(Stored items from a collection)
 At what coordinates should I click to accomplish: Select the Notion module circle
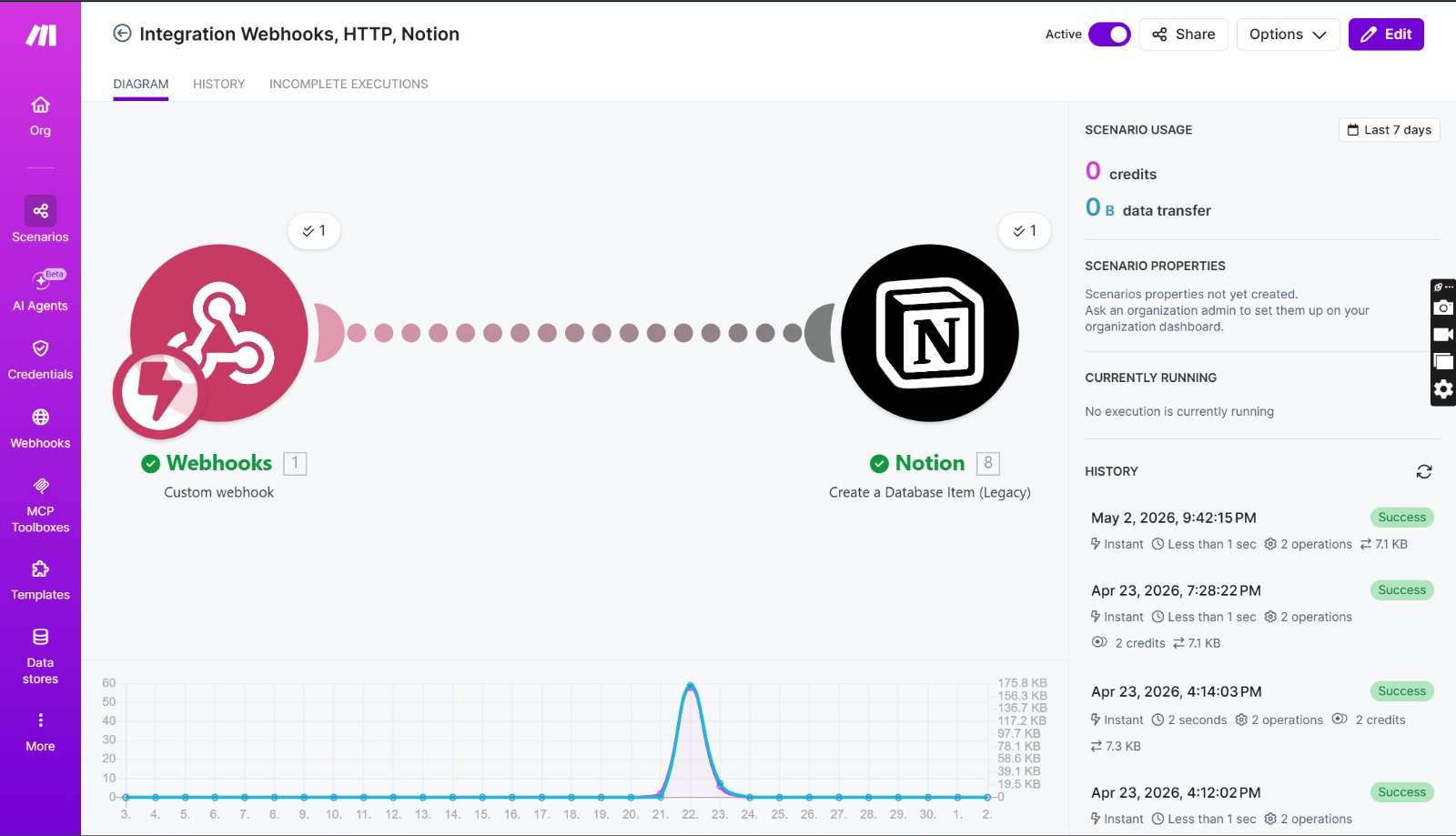tap(930, 333)
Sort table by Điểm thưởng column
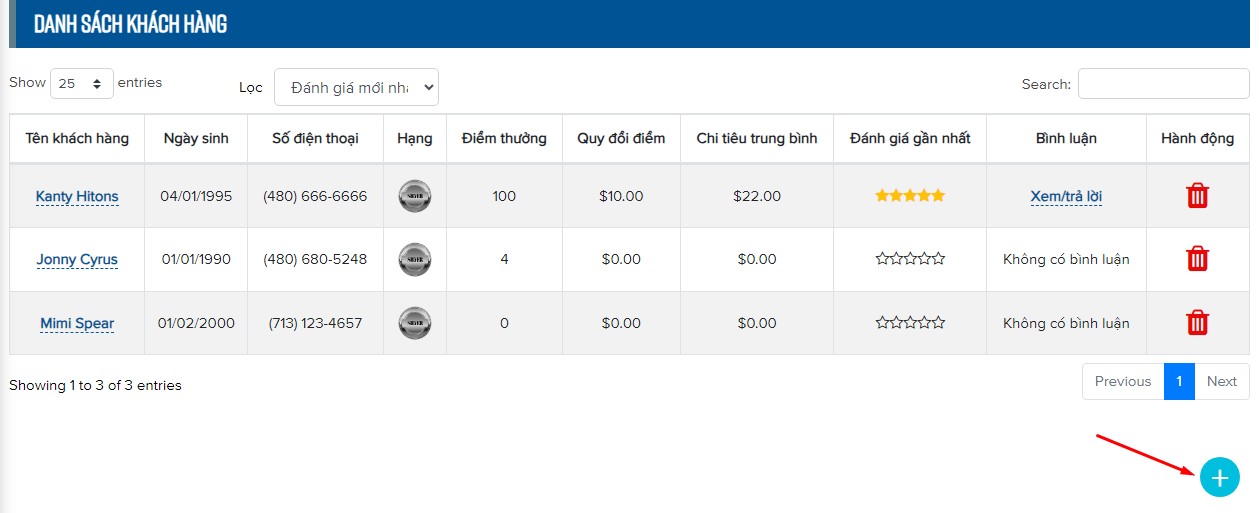The height and width of the screenshot is (513, 1259). point(504,138)
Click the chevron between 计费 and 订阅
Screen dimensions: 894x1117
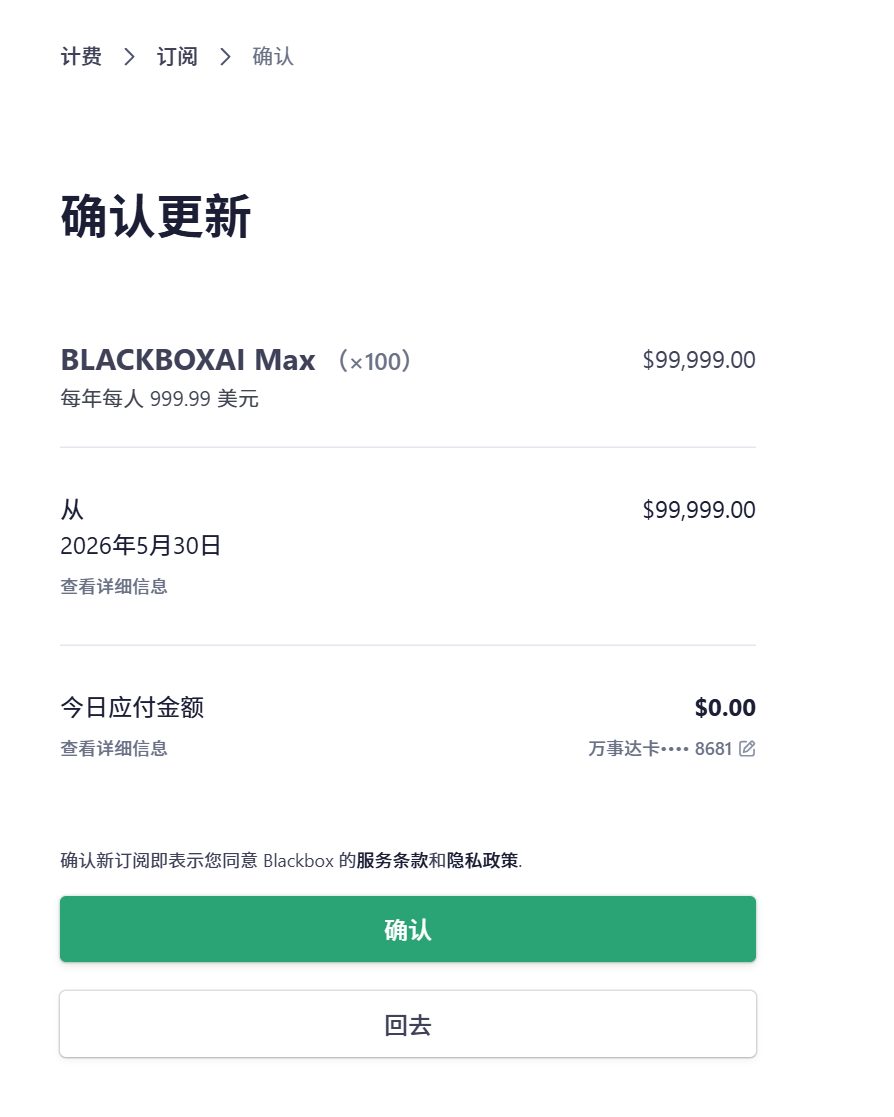(129, 57)
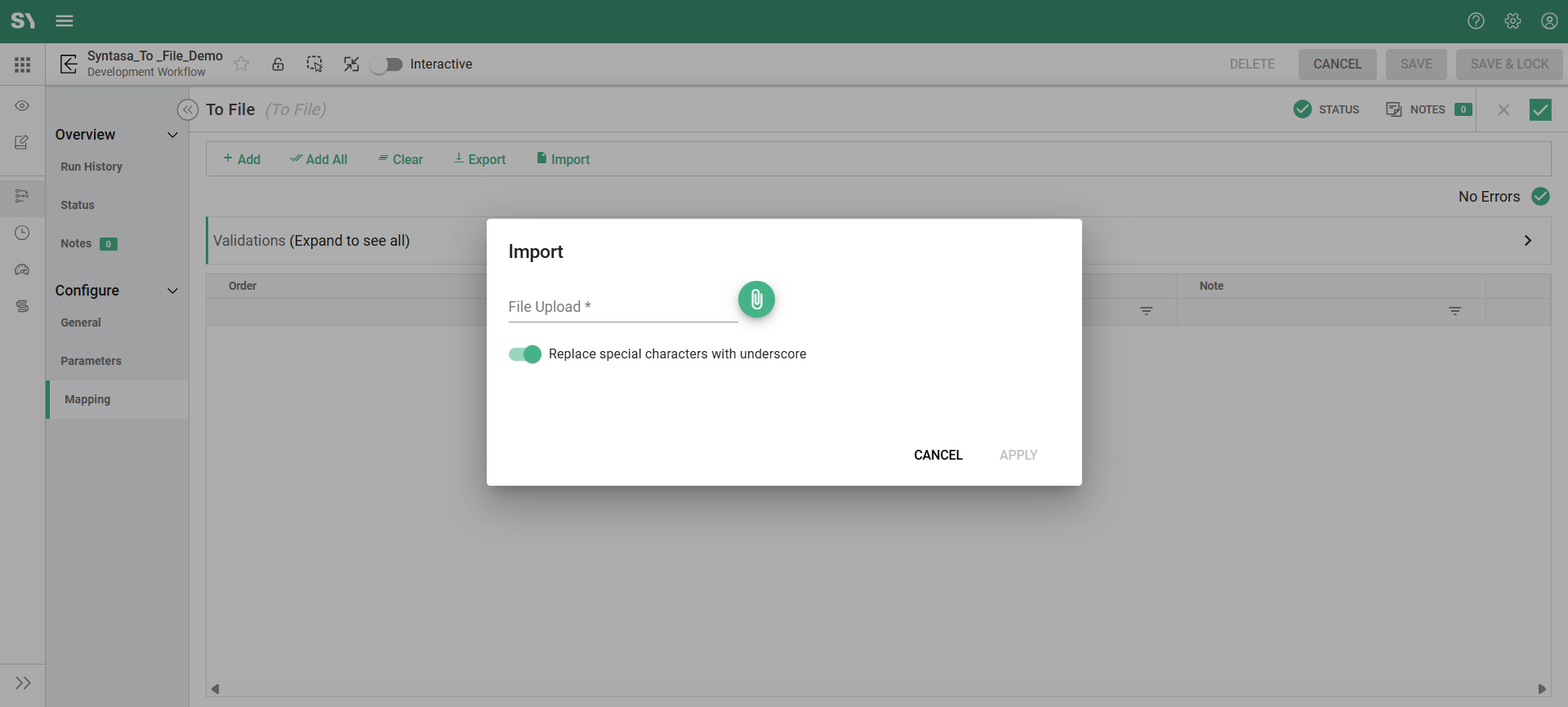
Task: Click the File Upload input field
Action: tap(622, 308)
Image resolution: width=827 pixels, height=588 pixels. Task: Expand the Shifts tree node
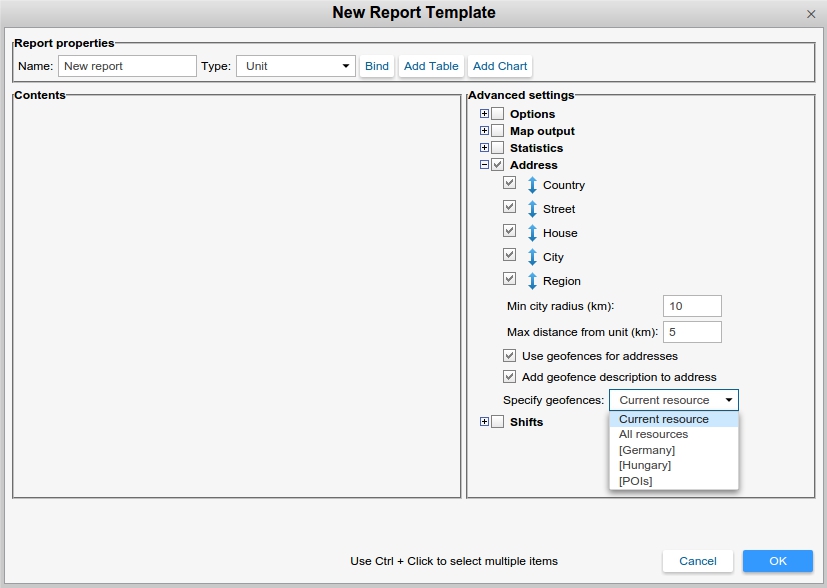[483, 422]
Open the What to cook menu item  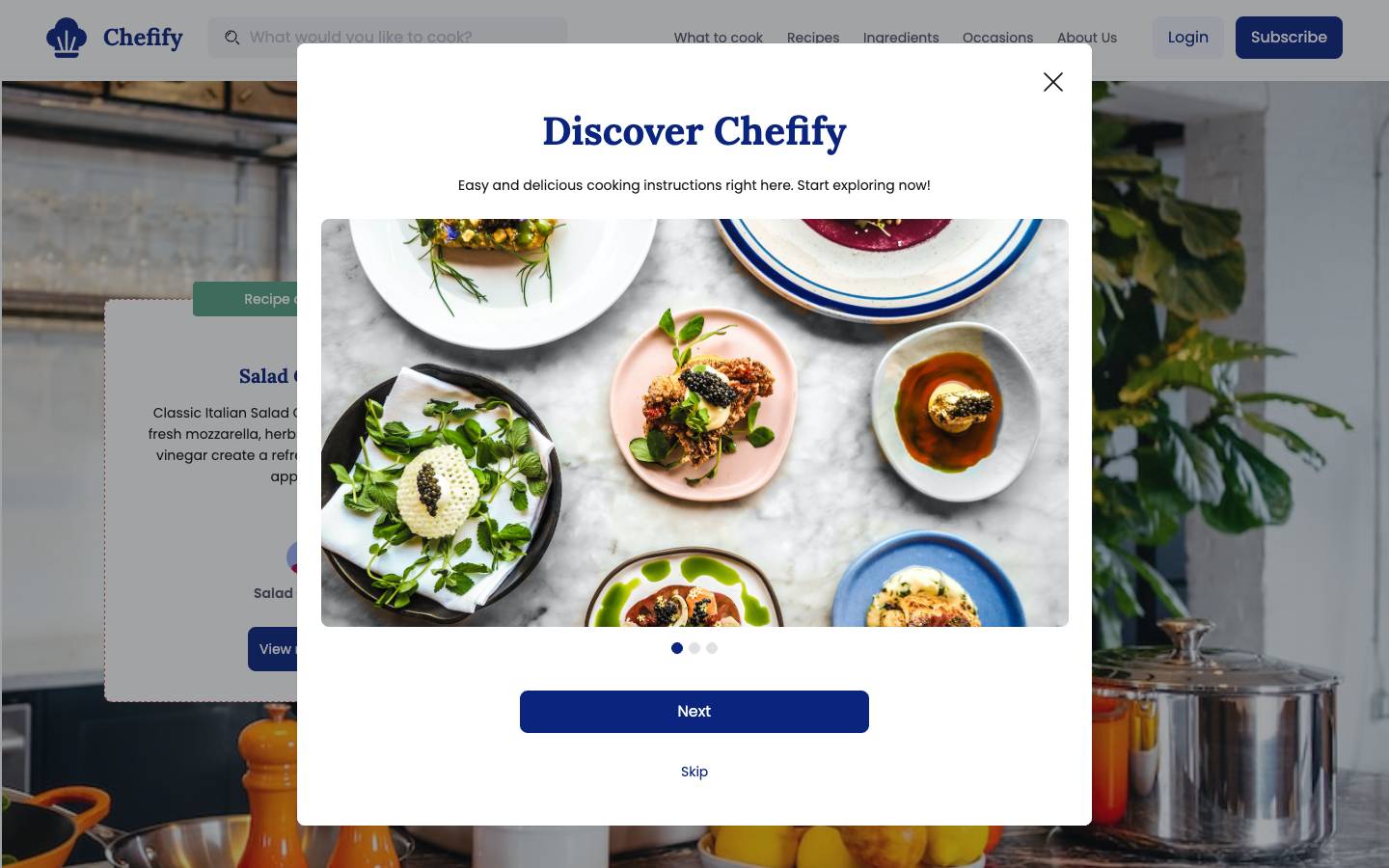point(719,38)
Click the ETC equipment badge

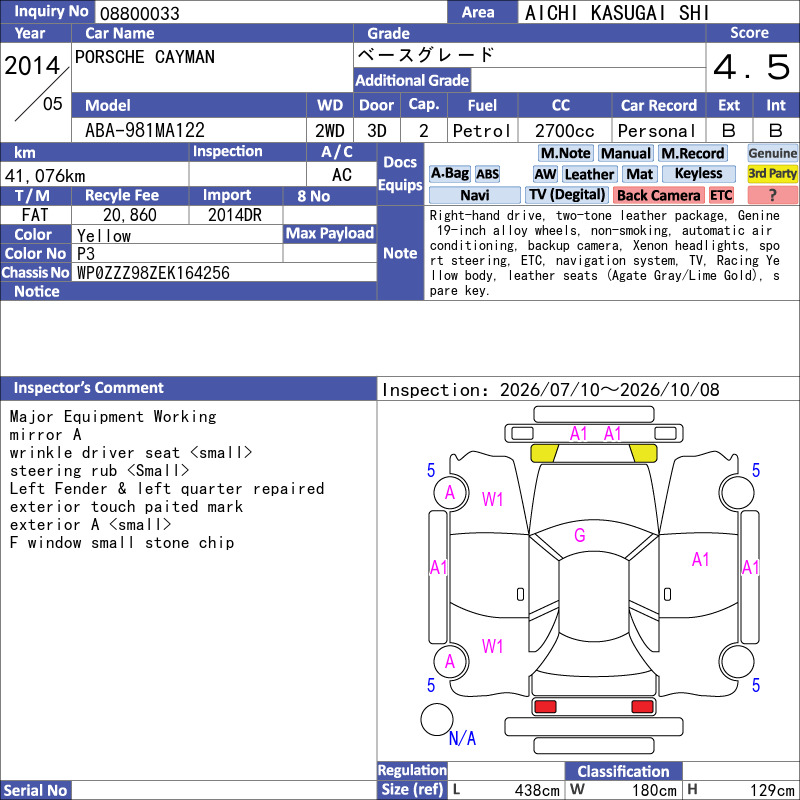click(721, 195)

* [WORK INSTRUCTION]: Nothing should appear in the answer except the lines from the first line of the data through the line holding "Click the chevron between 计费 and 订阅", exactly as written, with pictures left out.

* [RESPONSE TO THIS TASK]:
 At what coordinates should I click to accomplish: Select the Notion module circle
tap(930, 333)
Sort table by Điểm thưởng column
The height and width of the screenshot is (513, 1259). point(504,138)
Click the chevron between 计费 and 订阅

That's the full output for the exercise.